_Data shown_
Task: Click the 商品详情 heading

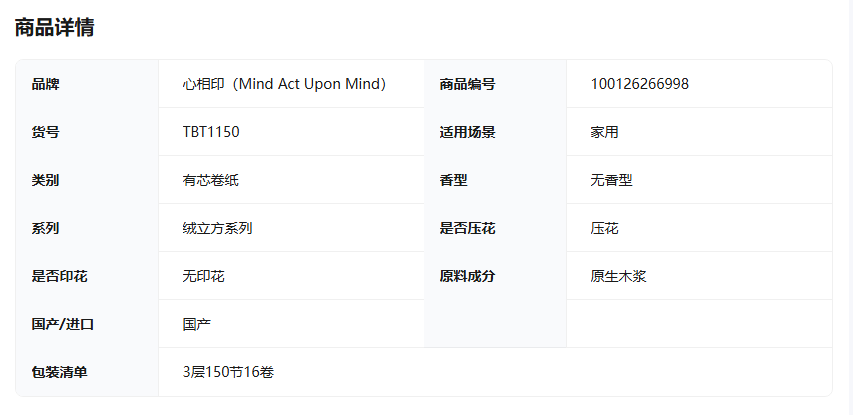Action: [x=54, y=28]
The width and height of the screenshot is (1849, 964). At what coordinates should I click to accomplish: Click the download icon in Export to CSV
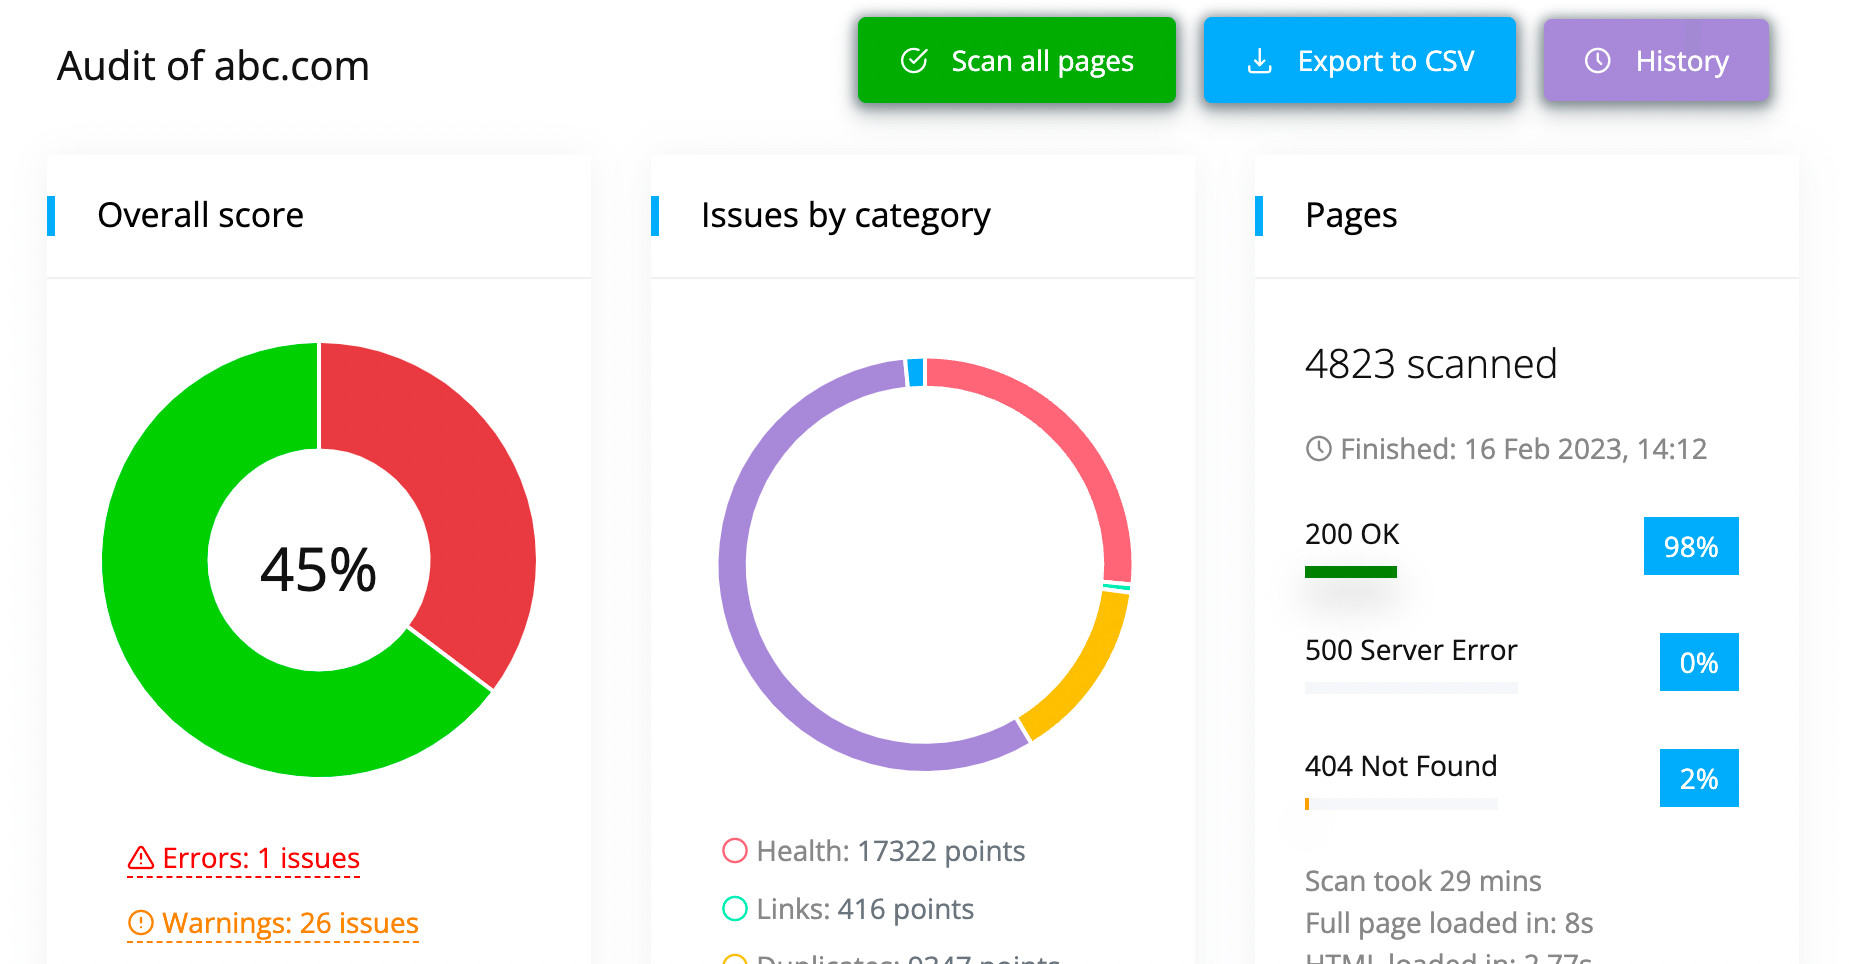pyautogui.click(x=1258, y=60)
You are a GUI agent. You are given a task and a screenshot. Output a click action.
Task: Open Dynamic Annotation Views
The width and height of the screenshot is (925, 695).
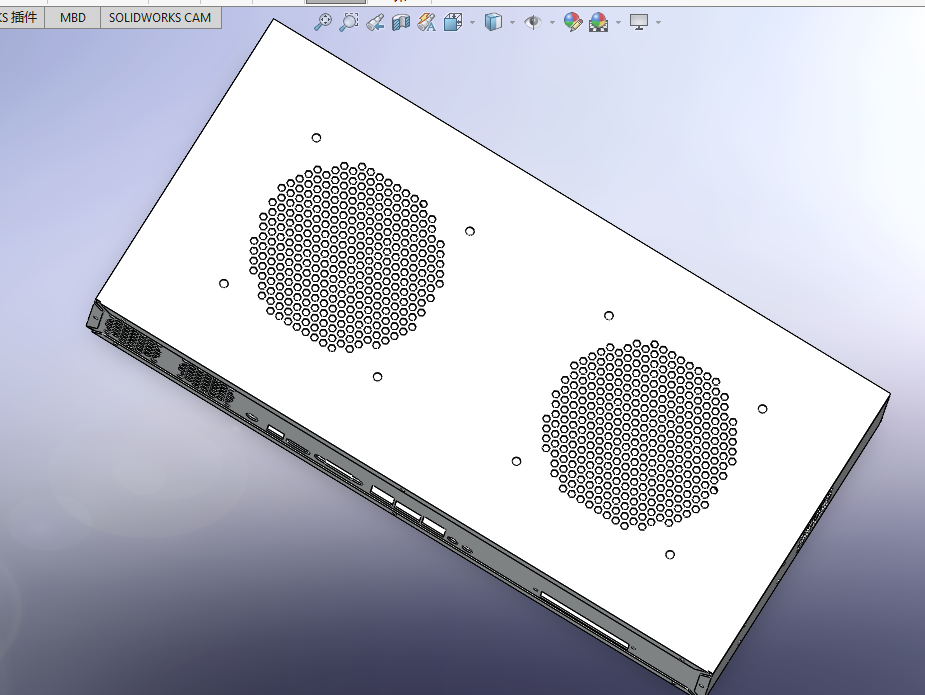[x=427, y=22]
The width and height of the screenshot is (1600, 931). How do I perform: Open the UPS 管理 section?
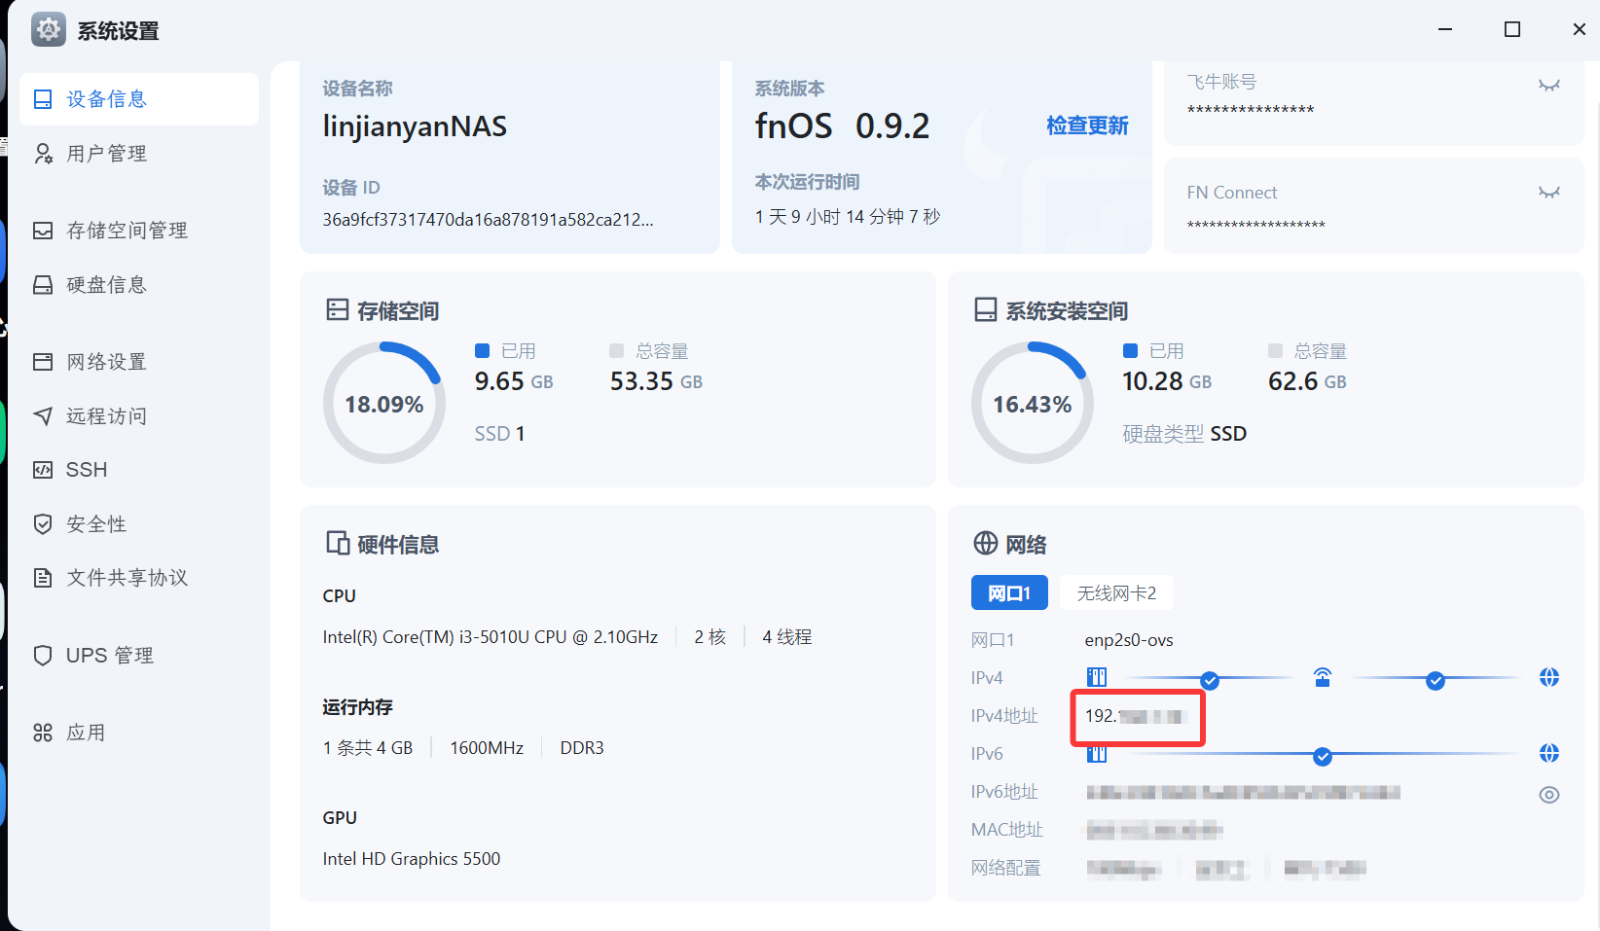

_Brief_
Write out all of the records above again, requests included, and shift every coordinate in the answers up by 77. Leave the pictures out.

_Finished task_
Task: Click the 商品详情 heading

Action: [x=131, y=105]
The width and height of the screenshot is (1849, 964). At what coordinates should I click to accomplish: Click the download icon in Export to CSV
pyautogui.click(x=1335, y=137)
You are a GUI agent. You are given a task and a screenshot. Output a click action.
Task: Open Dynamic Annotation Views
The width and height of the screenshot is (925, 695).
[x=504, y=99]
The width and height of the screenshot is (1600, 931). How do I perform: Open the UPS 管理 section?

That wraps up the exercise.